From what age is that memory ?
I think I was probably around four. And that’s what’s so amazing about it. Because almost forty years later, you can smell these things and they instantly transport you back in time, across the globe and into the emotional state of a child. Another significant memory I have is around the birth of our first daughter. The smell of a baby, these things are just mind-blowing and something you could probably never recreate. And when I think about it, I could probably map out my life throughout the decades based on specific memories that I associate with certain smells. Actually, just before the pandemic hit, we launched an Instagram series called Smell Memory. We asked friends of ours to describe memories of theirs in relation to smells and I was surprised about the strong feedback we got. We reached out to numerous people, some of them very successful celebrities and everyone came back saying, I got one, I got one. Nobody declined. And that’s the interesting thing, to see that everybody has those strong connections between experiences and smells, but we seldom think about them or talk about them.
And a very last question, just to end on a physical travel note. What is your favourite place to travel to?
I think I’d say Alaska. I went a few years ago on a surfing trip with a bunch of friends. I was living there on a boat. We went to some very remote beaches you can only reach by bush planes. I surfed in these really cold waters and it was just a crazy, incredible place. If you ever get a chance, you should really go.

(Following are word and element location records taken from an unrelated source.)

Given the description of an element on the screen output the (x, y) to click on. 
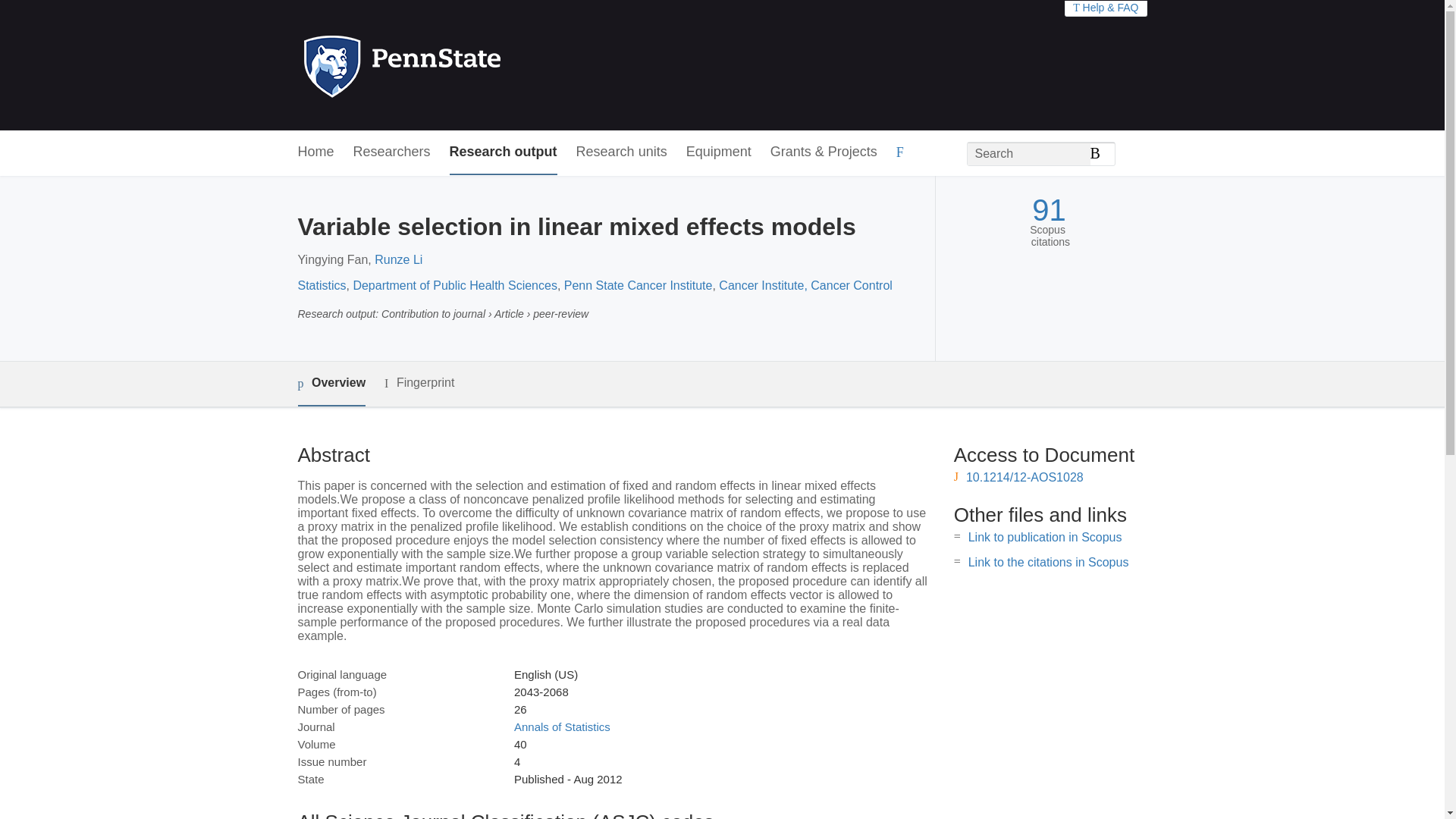
Research units (621, 152)
91 (1048, 210)
Department of Public Health Sciences (454, 285)
Annals of Statistics (561, 726)
Researchers (391, 152)
Link to publication in Scopus (1045, 536)
Runze Li (398, 259)
Penn State Cancer Institute (638, 285)
Overview (331, 383)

I would love to. Where in Alaska was it?
We flew into Anchorage and then continued South towards a town called Seward. And from there we took boats further down along the coast.
How were the waves there?
Amazing. I mean, when they were on. But the tricky thing is that it’s basically a twenty-four hour journey. So you obviously have to book your trip and just go, without knowing how the conditions will be. Usually in terms of surfing, you can look at the swell maps; how are the waves in let’s say Biarritz? When the waves look good, you just hop on a plane in Stockholm and fly down. With Alaska, you just have to go and hope for the best.